St. Patrick’s Day is just about right around the corner, which seems odd this year considering we are still covered in snow. I usually always associate St. Patrick’s Day with the very early signs of green. Not necessarily Spring, but with a little bit of green starting to come into the grass in NY. I doubt very much that I’ll be seeing that this year though. I plan on making my own green though. This Irish girl loves her Kelly green and I have my girls as well as my husband wear their green proudly ever year. I have quite a few traditions that I’ve created with my girls for St. Patrick’s day. Our favorite by far is our Leprechaun’s Mischief, which you have to read. Another tradition is our flavorful Corned Beef and Cabbage, which I recently perfected on a tip from a lady at the grocery store.
If you love the idea of meal planning but not sure where to start, join the Join the 10 DAY MEAL PLANNING CHALLENGE!
Corned Beef and Cabbage
As a child I was never a very big fan of Corned Beef and Cabbage.

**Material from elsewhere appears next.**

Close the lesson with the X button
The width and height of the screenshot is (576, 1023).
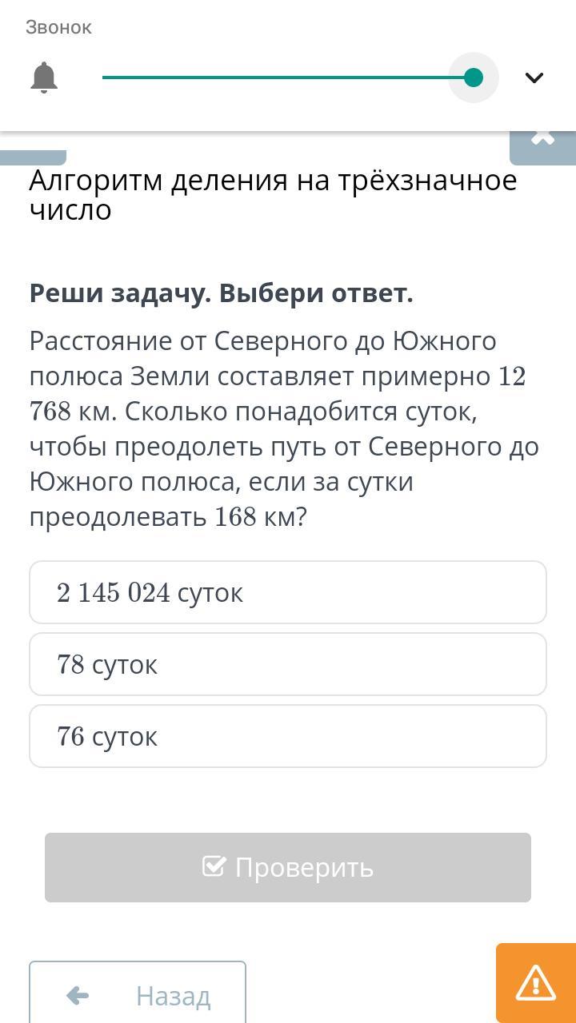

I can remember my brother wolfing down piece after piece of the corned beef, but it wasn’t enticing to me. The cabbage was even worse. I think it was more the texture for me than anything else. My taste buds have definitely changed, but I’ve also tweaked our traditional Corned Beef and Cabbage to include a bottle of beer. A lady saw me trying to decide on the cut of corned beef and took it upon herself to tell me that it was absolutely necessary to add a bottle of beer when I boiled my corned beef. Some people might have been taken aback by her forward nature, but I gladly accepted tips about food. Since I was such a late bloomer to cooking, I’m always intrigued by what others have learned in their long history of cooking.
I am so glad that she did stop me because it definitely added a little extra flavor to the entire meal. I used a flat cut corned beef, which was what the butcher suggested. I later found out that my mom usually buys a round cut, which has more fat on the beef adding to the flavor.

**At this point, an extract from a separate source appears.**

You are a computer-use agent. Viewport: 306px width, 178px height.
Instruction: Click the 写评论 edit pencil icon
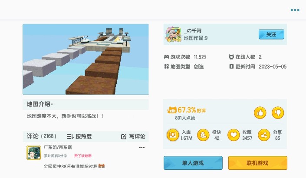tap(124, 136)
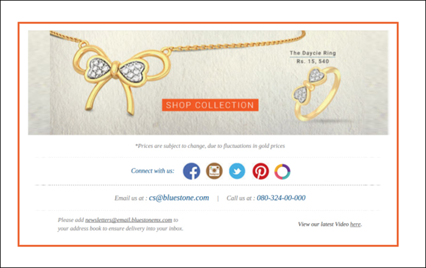
Task: Open the Pinterest social icon
Action: click(x=260, y=171)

Our corned beef was extremely flavorful and I’m not usually a fan of fatty pieces of meat so I most likely would still stick with the flat cut. The process though for both pieces of meat will be exactly the same. Just be sure to slice across the grain of the meat. Otherwise, you’ll end up with meat that is not chewable.
- 2.4 lb corned beef flat cut with spices
- 4 cups water
- 1 12oz beer
- 1 head of savoy cabbage cut into quarters
- 3 carrots sliced
- 1/2 lb. red potatoes quartered
- Boil the corned beef in the spices with the beer and water for 50 minutes per pound.
- In the last 30 minutes of cooking add in the cabbage, carrots and red potatoes.
- The corned beef should be 145 F in the center and you want the cabbage, carrots and potatoes soft.